C’est maintenant, quand les Israéliens commettent l’irréparable, qu’il faut célébrer les artistes juifs exceptionnels qui, du fond de leur fragilité constitutives, ont su résister par la musique et la pensée.

Je profite de cette publication pour rappeler que les juifs, les Arabes, les Ukrainiens, et tant d’autres, ne sont pas d’abord des étiquettes communautaires, mais des êtres humains porteurs d’une histoire universelle.

Je dédie ce travail à tous ceux qui croient encore à une culture européenne ouverte aux échanges et à la diversité, capable de résister aux discours de haine et de racisme.

Pourquoi je ne parle pas de ceci ni de cela

On me reproche parfois de passer sous silence des sujets jugés plus graves, plus urgents que ceux que j’aborde ici. Mais il faut que je le dise clairement : La Précarité du sage n’a jamais eu pour ambition de courir après l’actualité ni de répéter ce que tout le monde sait déjà.

Si je parle ici d’un genre littéraire, d’un auteur ou même d’un muret en pierre sèche, c’est précisément parce que je n’ai pas trouvé ailleurs les mots, les intuitions ou les points de vue que je m’apprête à poser. C’est cette absence qui justifie mon geste. On ne vient pas ici chercher des redites, des indignations légitimes ou des commentaires de culture générale. Je le sais comme vous qu’Israël commet l’irréparable, que tuer des enfants c’est mal, pourquoi en parlerais-je au moment même où tout le monde en parle ?

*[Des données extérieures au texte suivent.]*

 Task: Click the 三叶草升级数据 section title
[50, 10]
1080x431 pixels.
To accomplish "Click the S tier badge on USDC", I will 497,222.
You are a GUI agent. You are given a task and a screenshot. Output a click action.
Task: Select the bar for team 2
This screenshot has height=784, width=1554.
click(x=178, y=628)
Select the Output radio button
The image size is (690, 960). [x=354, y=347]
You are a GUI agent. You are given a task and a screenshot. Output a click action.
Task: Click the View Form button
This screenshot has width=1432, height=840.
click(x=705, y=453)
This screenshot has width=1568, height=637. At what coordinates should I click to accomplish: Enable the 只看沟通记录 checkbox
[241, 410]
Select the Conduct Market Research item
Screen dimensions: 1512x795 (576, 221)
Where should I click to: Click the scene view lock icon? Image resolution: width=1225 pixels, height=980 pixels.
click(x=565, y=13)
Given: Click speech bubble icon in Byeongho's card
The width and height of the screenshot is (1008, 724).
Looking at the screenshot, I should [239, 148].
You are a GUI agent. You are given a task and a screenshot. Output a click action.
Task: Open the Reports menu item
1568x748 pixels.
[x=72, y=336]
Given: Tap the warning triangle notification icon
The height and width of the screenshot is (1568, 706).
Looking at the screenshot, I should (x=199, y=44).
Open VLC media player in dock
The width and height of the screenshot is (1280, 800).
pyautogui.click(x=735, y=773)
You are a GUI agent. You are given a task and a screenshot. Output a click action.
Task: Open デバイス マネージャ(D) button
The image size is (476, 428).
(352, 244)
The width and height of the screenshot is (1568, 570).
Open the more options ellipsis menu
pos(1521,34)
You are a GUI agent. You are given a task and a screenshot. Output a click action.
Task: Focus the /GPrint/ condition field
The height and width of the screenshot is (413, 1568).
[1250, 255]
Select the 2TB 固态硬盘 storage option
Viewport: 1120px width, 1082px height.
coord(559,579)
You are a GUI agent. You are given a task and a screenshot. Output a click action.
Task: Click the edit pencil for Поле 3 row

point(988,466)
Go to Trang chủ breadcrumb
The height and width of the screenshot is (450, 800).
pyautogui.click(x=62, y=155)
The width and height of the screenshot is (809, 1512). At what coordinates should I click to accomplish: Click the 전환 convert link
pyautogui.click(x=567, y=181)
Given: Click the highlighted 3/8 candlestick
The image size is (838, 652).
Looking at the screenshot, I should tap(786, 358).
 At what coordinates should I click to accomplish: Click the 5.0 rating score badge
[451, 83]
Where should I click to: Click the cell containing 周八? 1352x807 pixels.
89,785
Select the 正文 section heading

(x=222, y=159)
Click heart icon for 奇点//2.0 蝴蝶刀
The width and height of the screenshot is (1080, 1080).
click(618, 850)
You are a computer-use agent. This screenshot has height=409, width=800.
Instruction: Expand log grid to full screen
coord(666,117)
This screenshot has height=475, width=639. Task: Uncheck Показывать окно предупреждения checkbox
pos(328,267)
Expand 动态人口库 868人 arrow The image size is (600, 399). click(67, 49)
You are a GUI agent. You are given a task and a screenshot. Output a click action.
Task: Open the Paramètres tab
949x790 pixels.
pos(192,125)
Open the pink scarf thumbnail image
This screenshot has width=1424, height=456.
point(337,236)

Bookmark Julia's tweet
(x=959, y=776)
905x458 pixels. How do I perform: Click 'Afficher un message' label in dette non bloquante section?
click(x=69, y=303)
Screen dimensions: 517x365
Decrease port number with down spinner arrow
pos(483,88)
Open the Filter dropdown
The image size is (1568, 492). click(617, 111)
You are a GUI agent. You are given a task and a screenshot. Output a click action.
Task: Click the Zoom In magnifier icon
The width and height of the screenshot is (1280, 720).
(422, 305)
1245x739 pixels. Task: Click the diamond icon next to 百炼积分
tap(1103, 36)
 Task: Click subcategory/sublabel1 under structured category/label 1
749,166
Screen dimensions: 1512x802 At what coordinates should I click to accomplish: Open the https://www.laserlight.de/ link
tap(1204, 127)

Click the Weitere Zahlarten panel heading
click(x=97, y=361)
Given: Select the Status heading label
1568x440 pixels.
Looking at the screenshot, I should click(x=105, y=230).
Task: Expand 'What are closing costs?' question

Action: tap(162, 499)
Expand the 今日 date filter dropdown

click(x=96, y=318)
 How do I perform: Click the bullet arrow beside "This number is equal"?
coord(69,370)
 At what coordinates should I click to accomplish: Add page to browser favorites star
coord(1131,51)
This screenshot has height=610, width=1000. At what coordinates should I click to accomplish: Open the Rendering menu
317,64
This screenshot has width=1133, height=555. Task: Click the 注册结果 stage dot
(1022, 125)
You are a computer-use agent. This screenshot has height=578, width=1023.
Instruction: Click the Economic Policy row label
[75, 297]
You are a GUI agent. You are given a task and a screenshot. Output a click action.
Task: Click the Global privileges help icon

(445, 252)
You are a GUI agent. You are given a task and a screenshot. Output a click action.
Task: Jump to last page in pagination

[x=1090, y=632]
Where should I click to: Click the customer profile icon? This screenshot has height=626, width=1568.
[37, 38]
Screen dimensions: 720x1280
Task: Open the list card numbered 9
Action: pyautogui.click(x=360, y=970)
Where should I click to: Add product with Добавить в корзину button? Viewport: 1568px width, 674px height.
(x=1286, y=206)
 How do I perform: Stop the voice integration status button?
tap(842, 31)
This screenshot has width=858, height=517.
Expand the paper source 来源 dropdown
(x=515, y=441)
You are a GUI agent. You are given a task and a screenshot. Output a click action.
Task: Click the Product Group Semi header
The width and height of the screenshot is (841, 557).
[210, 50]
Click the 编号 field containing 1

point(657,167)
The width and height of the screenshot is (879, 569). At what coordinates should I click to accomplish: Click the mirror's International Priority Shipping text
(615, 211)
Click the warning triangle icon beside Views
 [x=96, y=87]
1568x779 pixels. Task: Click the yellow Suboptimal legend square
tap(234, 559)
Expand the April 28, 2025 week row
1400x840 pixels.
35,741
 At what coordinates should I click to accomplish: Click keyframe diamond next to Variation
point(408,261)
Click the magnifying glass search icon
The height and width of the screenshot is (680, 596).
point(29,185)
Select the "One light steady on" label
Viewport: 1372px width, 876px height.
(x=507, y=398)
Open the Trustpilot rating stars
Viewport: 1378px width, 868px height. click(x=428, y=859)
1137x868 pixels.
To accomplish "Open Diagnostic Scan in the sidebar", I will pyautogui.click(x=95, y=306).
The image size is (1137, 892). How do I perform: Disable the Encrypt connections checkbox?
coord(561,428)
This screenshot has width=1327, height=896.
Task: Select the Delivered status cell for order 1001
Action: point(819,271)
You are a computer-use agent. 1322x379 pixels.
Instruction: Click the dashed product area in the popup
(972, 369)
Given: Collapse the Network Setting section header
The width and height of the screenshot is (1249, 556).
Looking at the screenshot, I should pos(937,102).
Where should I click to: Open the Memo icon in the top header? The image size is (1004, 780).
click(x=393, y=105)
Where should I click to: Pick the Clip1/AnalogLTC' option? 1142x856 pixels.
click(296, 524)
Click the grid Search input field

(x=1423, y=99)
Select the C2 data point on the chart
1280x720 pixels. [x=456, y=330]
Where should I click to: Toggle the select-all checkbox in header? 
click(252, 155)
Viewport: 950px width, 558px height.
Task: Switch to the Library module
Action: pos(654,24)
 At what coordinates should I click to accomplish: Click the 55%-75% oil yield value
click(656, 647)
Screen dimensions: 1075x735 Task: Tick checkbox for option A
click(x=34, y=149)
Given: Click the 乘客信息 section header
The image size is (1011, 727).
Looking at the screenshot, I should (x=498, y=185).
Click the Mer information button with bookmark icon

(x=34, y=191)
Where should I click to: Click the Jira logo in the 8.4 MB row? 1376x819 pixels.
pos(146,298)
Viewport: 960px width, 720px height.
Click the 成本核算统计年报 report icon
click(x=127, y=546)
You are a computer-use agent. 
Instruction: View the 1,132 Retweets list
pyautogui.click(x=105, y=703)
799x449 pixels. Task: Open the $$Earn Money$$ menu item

On vient sur ce blog pour entendre quelque chose d’autre, je crois. Lire quelque chose d’autre. Peut-être d’insolite. Parfois de maladroit, probablement aussi d’un peu idiot, mais quelque chose qui vient d’une vision, d’une prise de conscience.

Cela me vaut des désaccords et cela blesse parfois. Rappelez-vous mes textes sur la musique populaire : quand j’ai dit que rock, reggae, folk, punk, hard rock – tout cela, en réalité, procédait du même modèle de chanson que la variété. Que c’étaient des ritournelles, ni plus ni moins complexes les unes que les autres, avec des changements de surface, de texture, de style. Des lecteurs se sont sentis insultés.

De la même manière, quand j’ai commencé à écrire sur Sylvain Tesson, j’ai vu avant tous les journalistes et les critiques le nœud stylistique et idéologique de ses textes. Il ne s’agissait pas seulement de dire qu’il était “de droite” ou “réactionnaire” comme une étiquette jetée à la va-vite, mais d’analyser une construction d’écriture, une façon de faire du style un masque. Là encore, les réactions ont été vives. Mais force est de constater que mes intuitions se sont révélées exactes.

Dans le champ politique, je ne parle pas de Gaza parce que d’autres en parlent, et le font très bien. Je n’ai rien à ajouter aujourd’hui à ce qui est su, documenté, analysé, disséqué, montré, crié. Et si j’en ai parlé, ce fut il y a vingt ans. Mon angle d’attaque était moins la Palestine elle-même que la pression exercée par les soutiens d’Israël sur nos médias. À une époque où nommer les réseaux pro-israéliens en France vous valait l’accusation d’antisémitisme, le soupçon, l’isolement. Je me souviens de textes de 2008 où j’alertais déjà sur ce que je percevais : une hégémonie silencieuse, un pouvoir d’influence plus que de conviction.

Aujourd’hui, les choses se sont clarifiées. On sait. On voit. Les masques sont tombés. Les partisans inconditionnels d’Israël, qu’ils soient d’extrême droite ou dans une position devenue intenable au centre – comme Mme Braun-Pivet, comme Mme Bergé – apparaissent pour ce qu’ils sont : les derniers défenseurs d’une cause désespérée. Ils ont perdu la bataille des images, la bataille des idées. Il n’y a plus besoin de les dénoncer. Les médias s’en chargent.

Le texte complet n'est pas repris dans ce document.